The robbers respected the men’s presence, even those who were elderly or weaker than they were. They viewed the women as they had before the war, even though they’d fought beside them, saved their lives on occasion, and could even kill them now, claiming they’d trespassed on their property. But they knew none of them would. They wouldn’t want their children to think of them as murderers. Nor would they want to shoulder the weight of their neighbors’ judgment. They couldn’t stand the thought of being told they’d gone too far, that it was unbelievable how much they’d changed since wartime, that nobody would have thought they’d care enough about their possessions to end the life of a compañero-in-combat, even if that compañero was stealing from them. They would’ve shared what they had, if only they’d been asked. But no man wanted to suffer the embarrassment of asking a woman for help, especially one without a husband. They’d be ridiculed. Their own wives would scorn them. Maybe even leave them. There was only one option: to do what they’d been doing. The other women would have to understand.

She couldn’t. She didn’t think it was fair for them to take what she’d toiled to get for her daughters. Nor could she accept the women’s sudden interest in advising her on how to raise her girls, even though they’d never lifted a finger to help. None of them had helped when her husband died. None of them had contributed to her search for her missing daughter, or looked after the ones who lived with her, not even when she had to leave the country to find her firstborn.
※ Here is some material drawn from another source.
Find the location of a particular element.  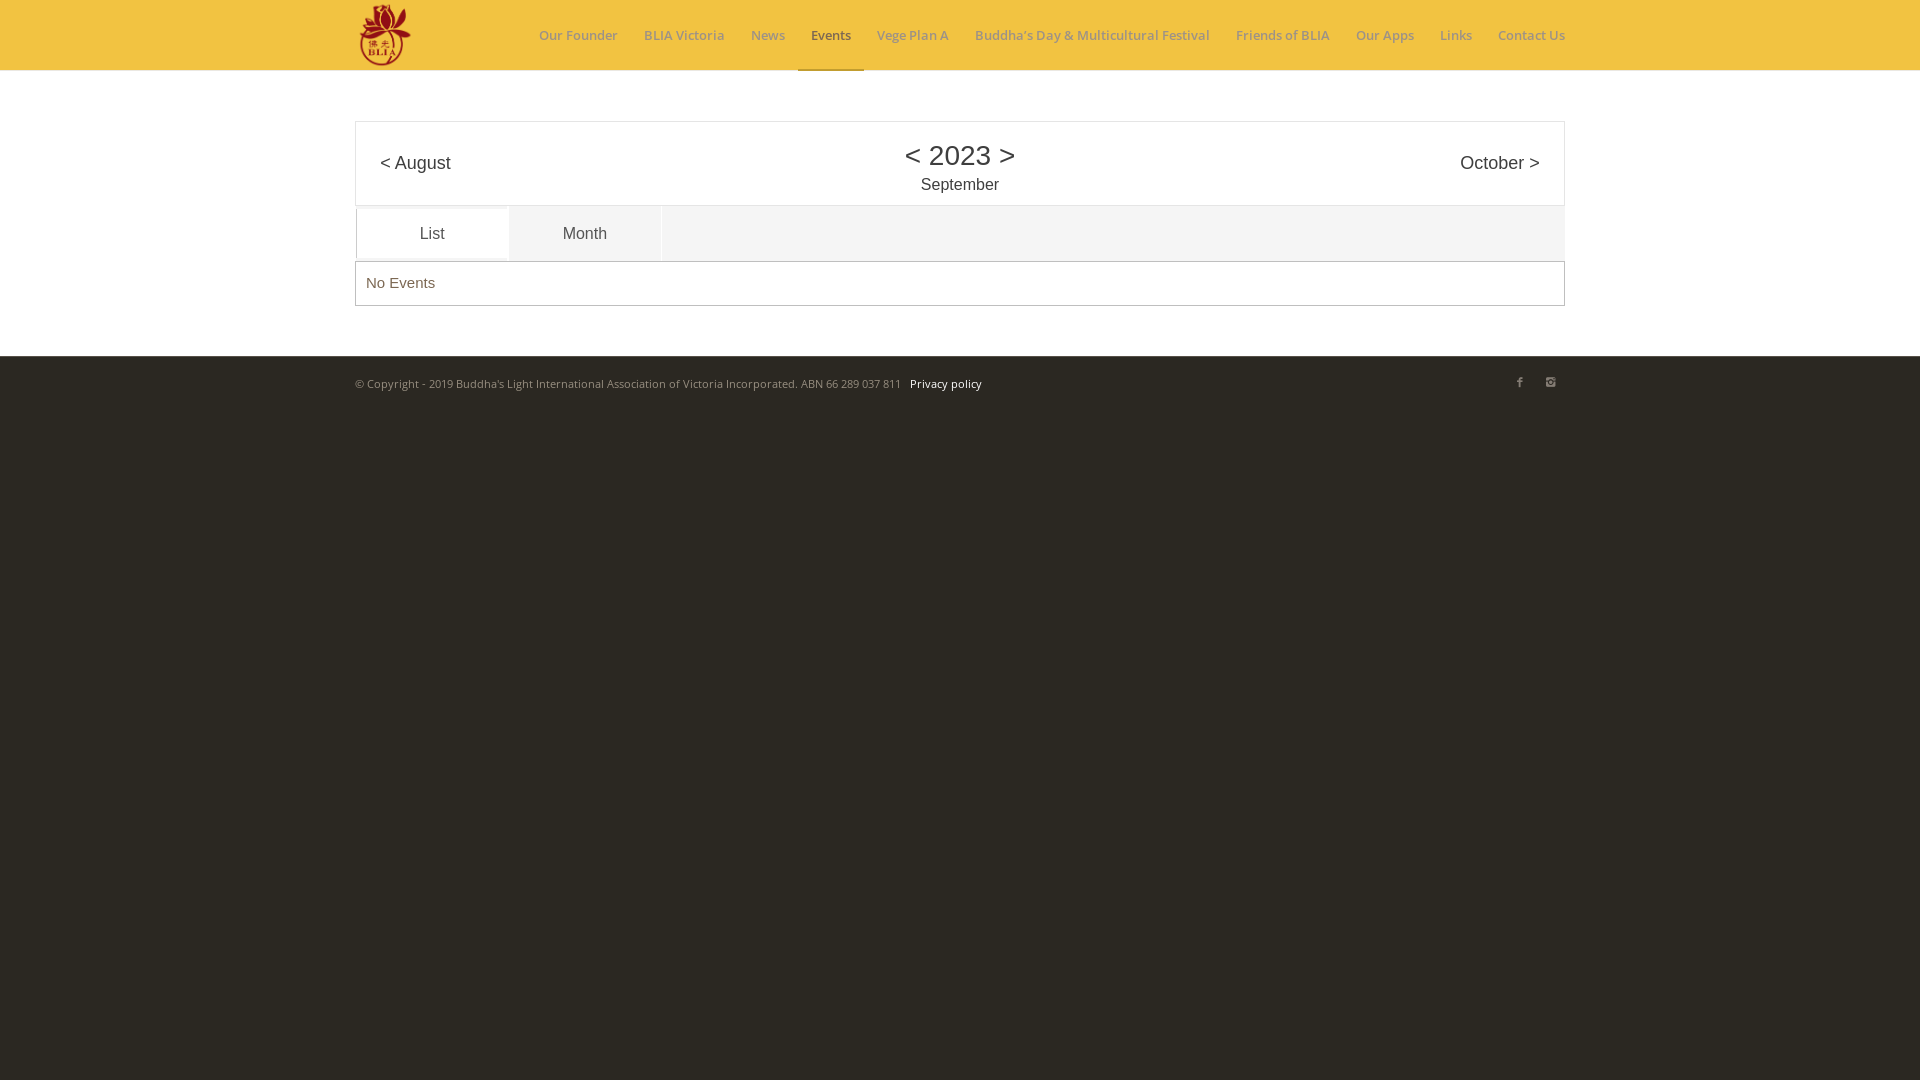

She didn’t care if they were saying, now, that it was for her own good, that they didn’t want her daughter to go the way of one of the other girls who’d taken the admissions exam with her at the university and become addicted to drugs after studying abroad in a neighboring country, even though she’d been accepted at the university she applied to. They wanted her to be like the second girl, who’d also been admitted but decided she ought to get married and have kids while she was still young, and revisit her studies later, if necessary: she’d gotten together with a boy whose parents had emigrated a long time ago and sent money every month. The boy had a brother who might be a good match for her daughter, if she didn’t become too peculiar. She was a pretty girl, but not the only one in those parts. Best make up her mind soon. She wouldn’t be young for ever. She couldn’t spend too long dreaming of universities and foreign cities. Neither could her mother.